Belichick was asked about a perception that he prefers to run a 3-4 defense. The conversation eventually led to answer you may have heard before when it comes to picking an alignment. Belichick pointed out he has been part of championships where the teams ran a 4-3 (in 2001 and 2003).
“… I think honestly I think that’s something that is a media fabrication,” Belichick said. “There are a lot of different alignments out there. You see 4-3 teams use odd spacing; you see 3-4 teams use even spacing. … You’ve got 11 players and you can put them in various positions. Whether you want to put them on the pre-game depth chart as one thing or another, is I think a little bit overrated. You play different fronts, different spacing and then you teach the techniques of your defense.

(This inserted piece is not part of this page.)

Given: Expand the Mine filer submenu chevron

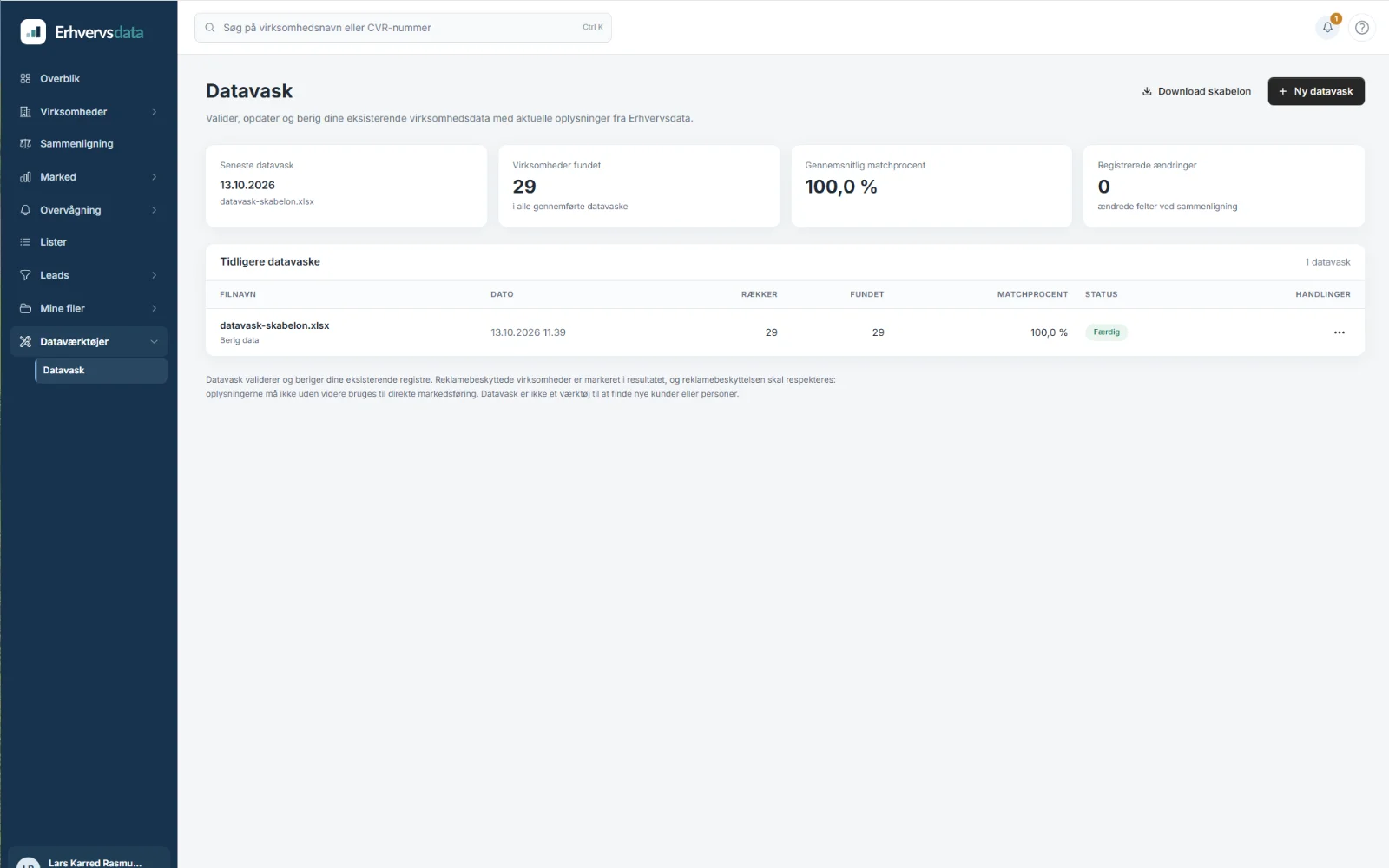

“That is what’s consistent: techniques that are taught in different defensive systems whichever ones you want to talk about are consistently in those systems and those teams go from a three-man line to a four-man line or a four-man line to an odd-spacing line … or whatever you want to call it, they’ll continue to play the same fundamental techniques that they’ve been teaching for the entire year for the most part. That’s what teaching defensive fundamentals of football is about. … ”

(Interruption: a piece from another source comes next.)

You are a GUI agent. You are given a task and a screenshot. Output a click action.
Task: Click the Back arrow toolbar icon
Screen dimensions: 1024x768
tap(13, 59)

So does that mean he recruits versatile players for a versatile defense?: “I think there’s certainly a lot to be said for flexibility, but I think there’s also a lot to be said for playing at one position. I think a player who plays one position very well, there’s a lot of value to that. A player that plays multiple positions at a good level — maybe not as quite as good as the guy who is playing one position at a higher level — that versatility is worth a lot as well.
“… We’ve had plenty of good players who did just one good thing. … They never did anything but play one position for a one time. … Football teams are comprised of a lot of parts and certainly a lot of
A few other comments from Belichick are below, including information about the signing of rookie offensive lineman Nate Solder. He was the last of the Patriots’ 2011 draft class to sign.

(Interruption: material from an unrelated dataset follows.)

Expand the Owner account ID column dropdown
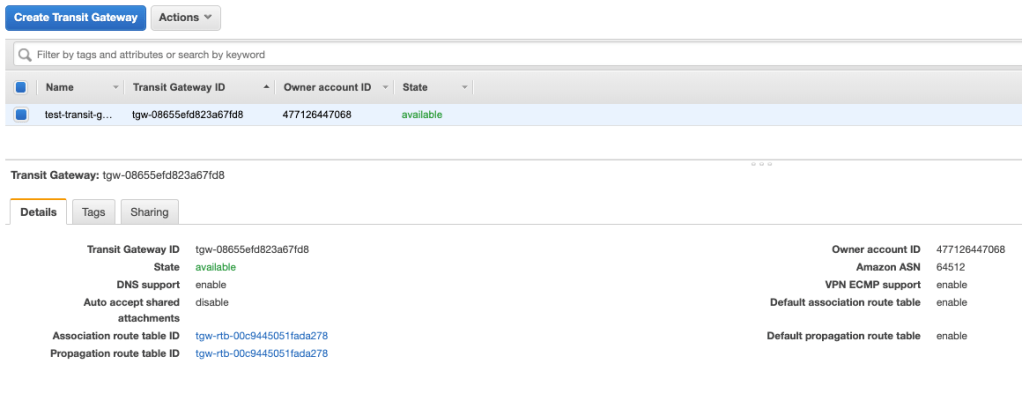Viewport: 1022px width, 401px height. [x=386, y=88]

On Solder: “Nate signed, so we’ll have him in today. It’s good to have all the draft choices signed, and we’re looking forward to getting as many people out there on the field as we can. We are taking another step here. It’s one day after another trying to improve on the things we did yesterday. We’re seeing some steady improvement, but we still have a long way to go. We’ll just keep grinding it out. …”
On holding joint practices with other teams for training camp?: “At this point, no. We’re here for the foreseeable future but we’ll see how it goes later on in camp.”